Due to systemic failures and intentional historic geopolitical disenfranchisement, LaMotte School students fall into socio-economic strata such that they normally wouldn’t be able to afford even “public” school. Outside support from groups like PEG and Rotary International, with whom I teamed up to write a construction grant for their school, seem to have supplanted many governmental or traditional cultural and societal systems. Without interventions, these students would likely be entering the workforce sometime during their primary years. The interventions themselves, however, lack the kind of systems and sustainability thinking needed to impart efficiency and efficacy. My goal for the workshop, therefore, was the Compass Education goal: to empower educators with the tools to encourage students as sustainability advocates and systems thinkers.
We began with activities such as “That Person Over There Thinks…” We generated working definitions of systems and sustainability in which the Spanish versions came out remarkably close to Compass definitions. We discussed examples and non-examples of sustainability in the various projects being proposed and executed around their school, their community, and the lake region. We drew “How to Make a Tortilla” and discussed systems diagrams and vocabulary.
As mentioned above, a team of us had written a grant for construction of their 3-classroom school. The main (but not only) purpose of writing this grant had been to address the issue of government accreditation. The existing building – the school was founded about 14 years ago – did not meet either safety standards or standards for accreditation by the Ministry of Education. Without this accreditation, the students would not receive certificates allowing them to continue their education. Given the safety concerns, space, and accreditation issues, construction was already addressing multiple needs.
Then it got better.
Another Rotary member, fellow systems thinker, and director of a different NGO approached our team during the grant writing process and proposed that the bathrooms be constructed using a fixed-dome biodigester. Sanitation, water quality, and pollution are huge issues around the lake. This project could address those issues and serve as a resource for the school and community. It will produce biogas that can be used for cooking as well as liquid and solid fertilizer for a permaculture garden. It will also be used as a teaching center for sustainability and systems thinking, circular economy, nutrition and sanitation (which is also circular – eat, poop, cook), as well as a pilot for similar projects around the lake and the country.

**Objective**
Pick up the account of the LaMotte School workshop and construction project after its last sentence and write the next part. The entries have no connection to the text above.

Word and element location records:
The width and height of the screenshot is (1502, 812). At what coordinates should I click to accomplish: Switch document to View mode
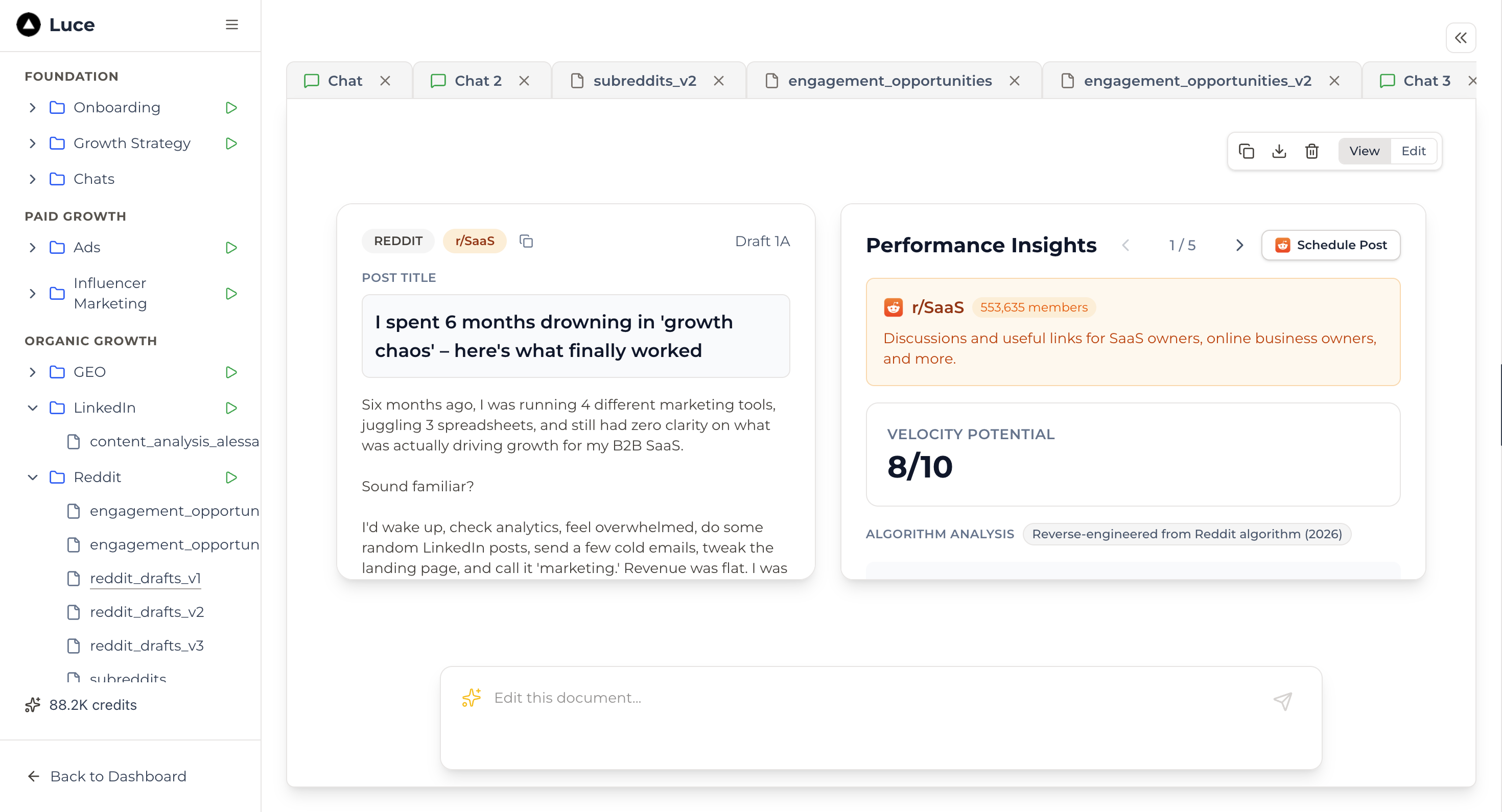coord(1364,151)
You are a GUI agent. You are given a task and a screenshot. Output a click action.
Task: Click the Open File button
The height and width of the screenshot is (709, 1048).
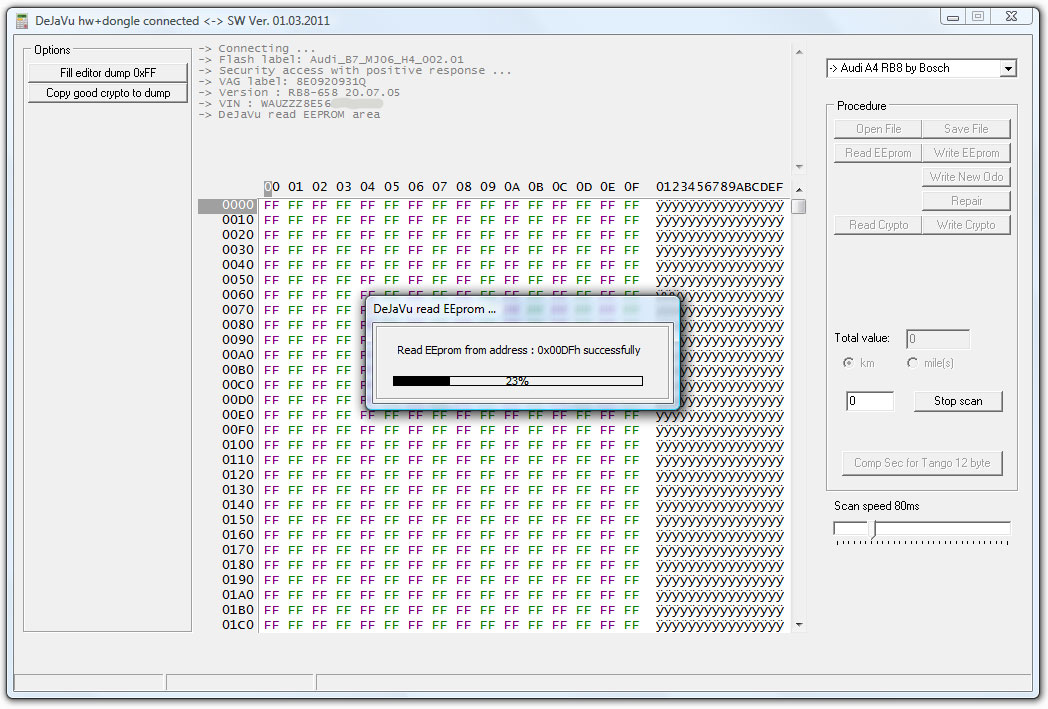[878, 129]
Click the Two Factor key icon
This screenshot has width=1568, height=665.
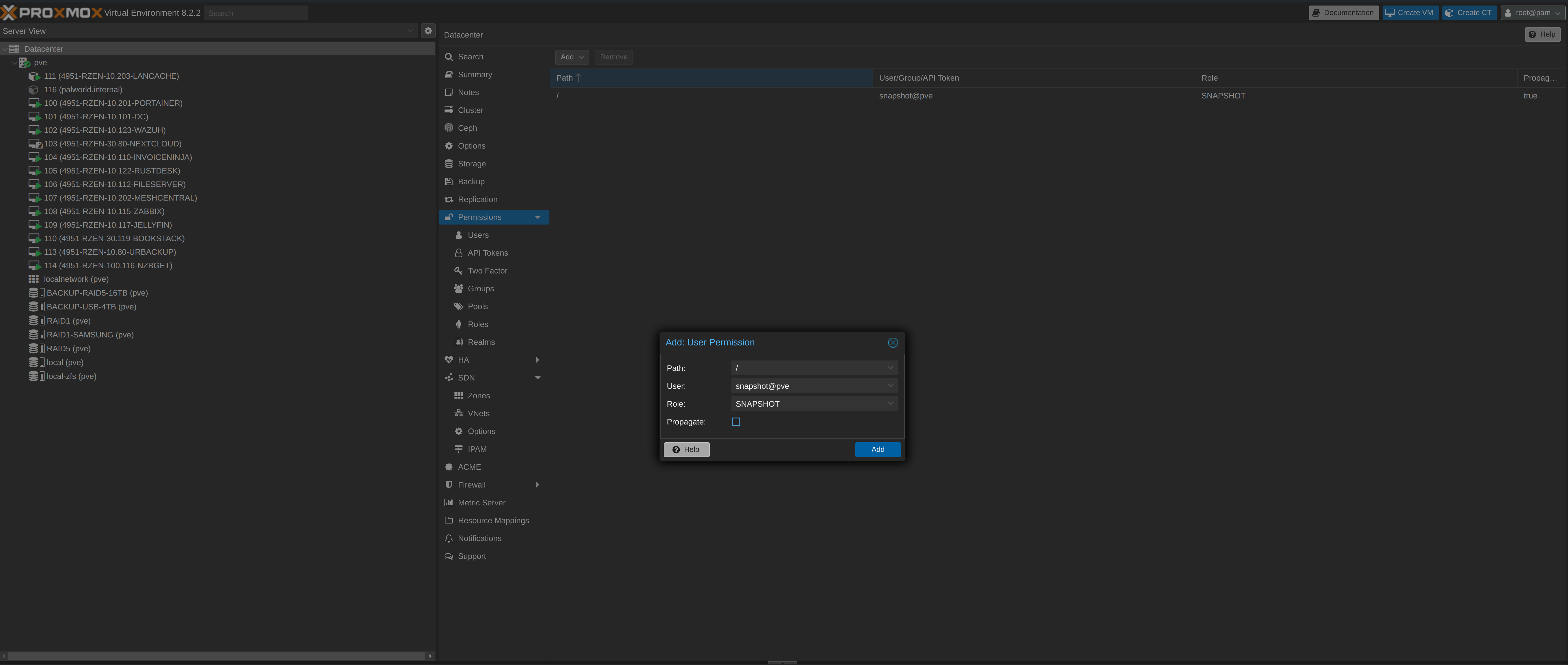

**Answer to this task**
Unfortunately, the health situation in Guatemala has not improved to the point where students are allowed to return to school. This and other factors have imperiled both the school construction and the biogas project. Fortunately, this has not dimmed the enthusiasm and energy with which these educators approach their own learning or their dedication to their students. Using Compass tools (in particular the Compass and Iceberg) and activities, participants eagerly addressed issues such as student and family engagement, dropout rates and causes, punctuality (“Hora Chapina,” or Guatemalan Time), how to address learning disabilities, classroom management, and many others.
My family and I moved to Guatemala in 2016 on a two year teaching contract. This was where I first encountered Compass Education at another international school in the capital. I shared it with my 5th grade teaching teammates, and subsequently experienced the finest year of teaching and learning in my 20 year career. Under the mentorship of Mike Johnston and others in the Compass family, I have become a practitioner, educator, and facilitator for Compass Ed.
I want to thank Nicole and the entire team at Compass for allowing me to use their materials and resources for this introductory workshop. I want to again thank Sarah from PEG for organizing and funding this day of learning, and for her very timely questions (in English) and subsequent translation for participants when my Spanish or my stamina faltered. Many, many thanks to all the participants for their hard work, questions, and interest. And finally, thank you to my particular friend and fellow systems thinker Dr. Jessica Kind for her explanation of the function and benefits of the biodigester, and her interest and encouragement in helping to spread systems and sustainability thinking around the Lake Atitlán community.